In elementary school, I learned how to plant flower seeds in a cup, something I do all the time now. I learned a few other things too. When I was maybe four or five years old, maybe six though no older, a girl who I thought was my friend did something not nice to me and so I hit her. She may have hit me first but that didn’t matter, did it? In the principal’s office, the principal looked at me and said, “Cynthia, you knew better.” When I was in middle school, maybe 8th grade (I hope it wasn’t high school), in homeroom there was this girl who was bigger than the rest of us, wealthier than the rest of us, and she bullied people. In fact, she didn’t bully me very much at all in ways that I could notice. But some of my other friends were bullied and bothered by her behavior and one day, because of an accidental arrangement of desks and chairs, they were able to inflict silent revenge by leaving her sitting unto an island by herself. I sat with her for a while, because I didn’t understand what my friends were doing. Why had they gotten up and moved to the other side of the room? I began to understand when they beckoned. I hesitated but I did join them. I hope I always remember the sad look on the other girl’s face as she stared at us. It did not feel good to have helped cause someone to look like that. To feel like that.
The homeroom teacher saw what had happened. She made everyone rearrange their chairs and desks to form more of a community, and she pulled me aside at the end of the day to say, “Cynthia, you knew better.” When I look back I know that I had some awfully good teachers and that they reinforced what I was learning at home: how to be a good human being, how to be kind to those around me or at least not treat them with disdain, how if I had nothing nice to say, then say nothing. I learned, and continue to learn to this day, how to hold myself accountable for my actions. Ignorance is no excuse. That is what I thought today as I read about a man in Alabama who disrupted a peaceful protest parroting that idiot who made the “womp, womp” sound. He held up one of those signs that have become too familiar once more in this country. If the article was accurate than the man had spent time as a high school teacher and I could not help but wonder how had this man grown up, how did he live each day, and what had he taught those children in his care.

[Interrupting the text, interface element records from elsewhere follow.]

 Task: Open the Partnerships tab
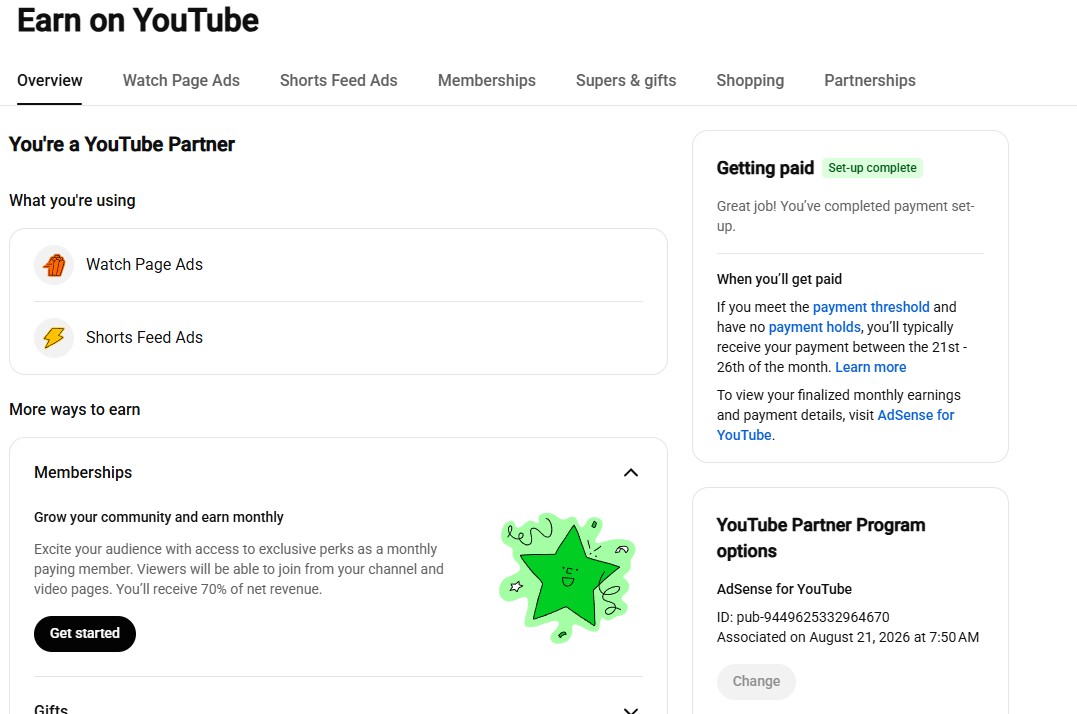point(870,80)
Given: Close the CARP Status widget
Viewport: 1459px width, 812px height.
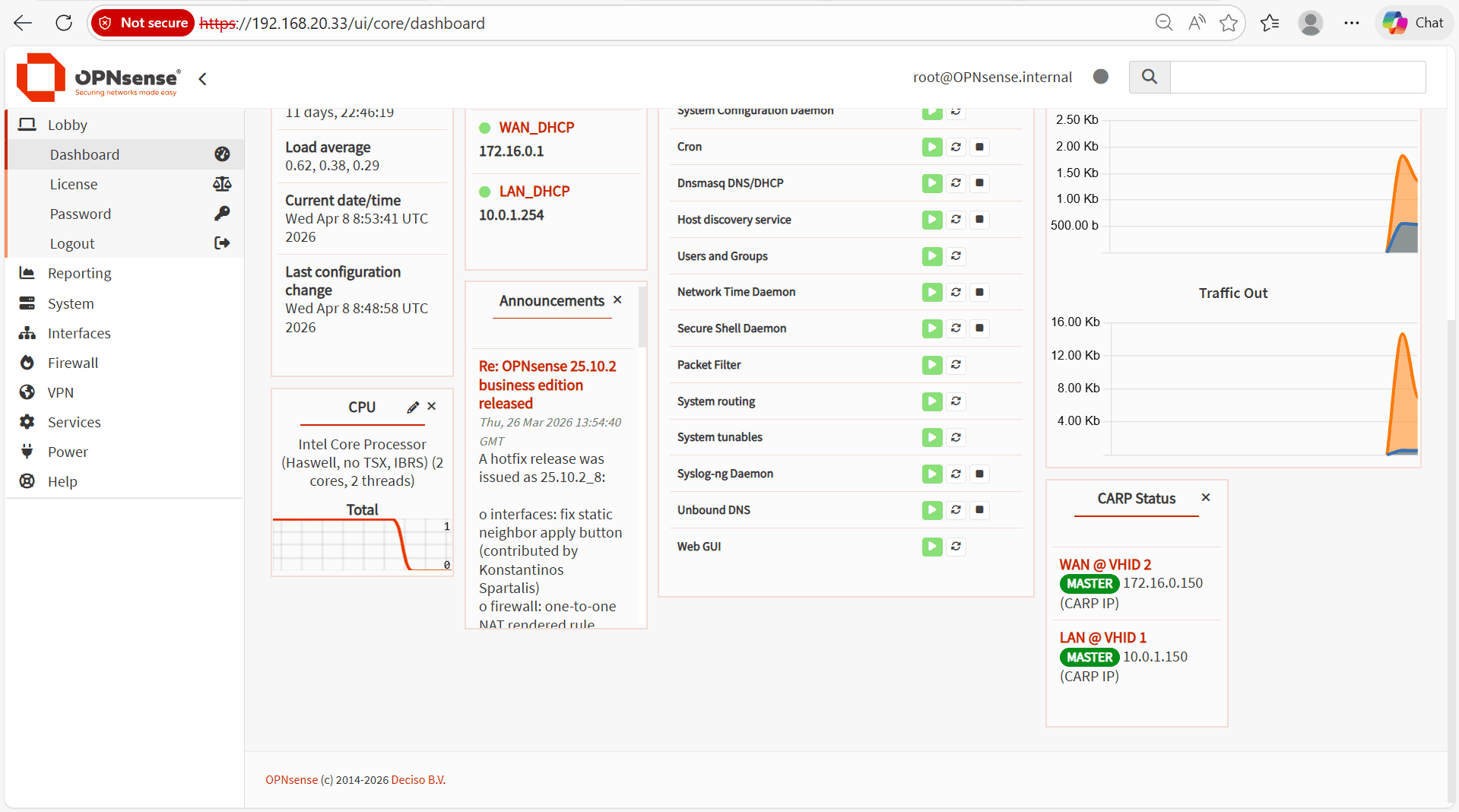Looking at the screenshot, I should [1206, 498].
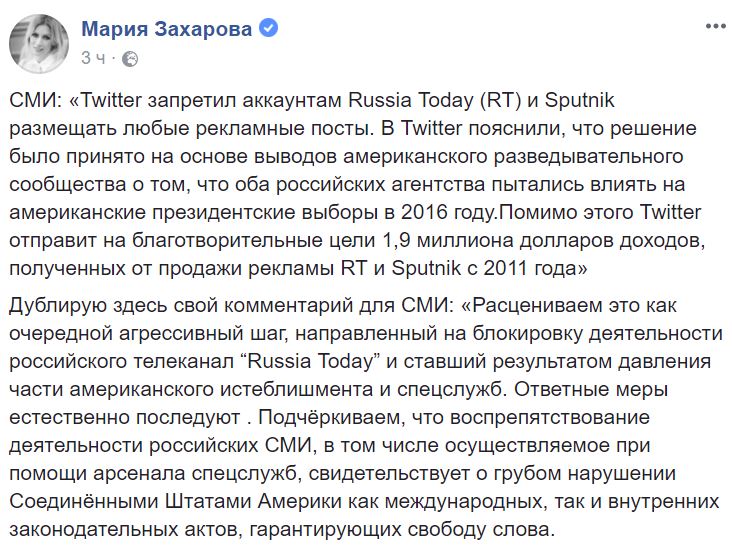This screenshot has width=732, height=547.
Task: Click the "2016 году" text
Action: click(x=447, y=212)
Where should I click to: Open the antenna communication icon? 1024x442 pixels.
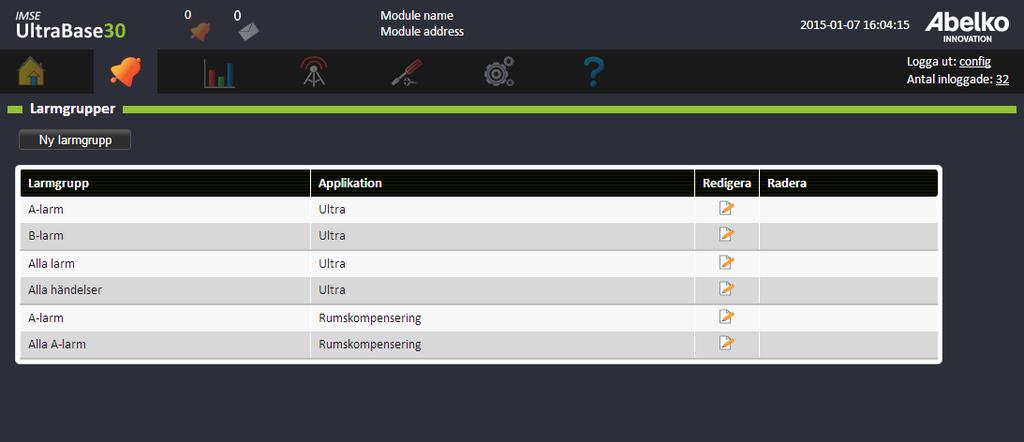314,72
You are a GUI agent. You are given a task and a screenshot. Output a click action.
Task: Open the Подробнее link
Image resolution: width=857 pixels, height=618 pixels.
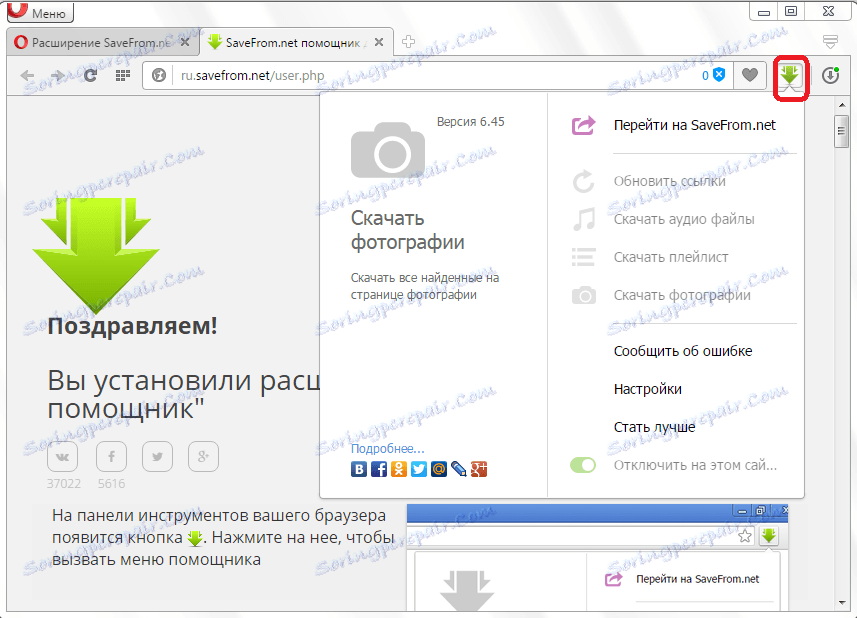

Did you notice what I did above?
I referred to Corey Lewandowski as an idiot. This, after having mentioned, that I grew up learning that if you have nothing nice to say, then say nothing. But the other thing I’ve learned as an adult, and continue to learn, is that sometimes you do have to say something. You call the jackass a jackass. But do so with purpose. The unholy brilliance of a Trump and his minions like a Lewandowski, or channels like Fox News and Breitbart, is that they spout complete and utter garbage, manipulating the human psyche with words and altered images, seeding and cultivating fears, and fostering once more a white nationalist agenda (and I say white regardless of how many brown people on occasion are sent out to repeat their vitriol). And they stir up in those who disagree a malignancy as well. I don’t like to curse. I don’t like to think harmful thoughts about other people. It infuriates me that these men and women threaten to make me less than what I am by devolving to their level of speech and action. I hold myself accountable for my actions but who is holding them accountable?

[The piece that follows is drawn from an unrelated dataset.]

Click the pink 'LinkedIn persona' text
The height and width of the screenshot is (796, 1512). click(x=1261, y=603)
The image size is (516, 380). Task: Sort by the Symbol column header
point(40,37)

We hold them accountable with our votes and with our pocketbooks. You don’t have to be a billionaire to make a difference with your dollar. Every effort makes a difference, at every level. Involvement is key. Tiring though. But who said democracy was going to be easy? There is no endpoint to the struggle. The same issues of today I find in newspapers from the late 1880s and early 1900s …labor, immigration, emigration, exclusion, economics, wealth inequality … perturbations in the system causing people to experience fear and to isolate themselves with the greatest benefit to those wealthy enough to live in a bubble anyway. An endless struggle to find the “right” balance.
July 4th is on the horizon. I already see the shenanigans starting, stories about who’s patriotic and who’s not, the flag and what does it mean today, the anthem, bending the knee and so on and so forth. My father and forefathers, once they were no longer slaves, fought for this country in the various wars and the idea of what America stood for and the potential for what it could still achieve. They fought for the idea of democracy and a United States, ever changing, where their children would have the opportunity to become their fullest self. They fought for the idea that others, as brown as them or far whiter than them, would be able to come here and do that as well. I despise this administration but I do not despise this country. I still see the potential. That is what I fight for.
This would make a good letter to an editor. Even to Time or Newsweek.
Beautiful Cynthia.
Very well said Cynthia. I have said things less savoury about this administration and those who uphold their wrongdoings. But we do have to call it (or at least this) like it is lest we lose what we have fought for and what continue to fight for. I try to be as optimistic as possible about our present situation, with hope that we will do better as a nation very soon.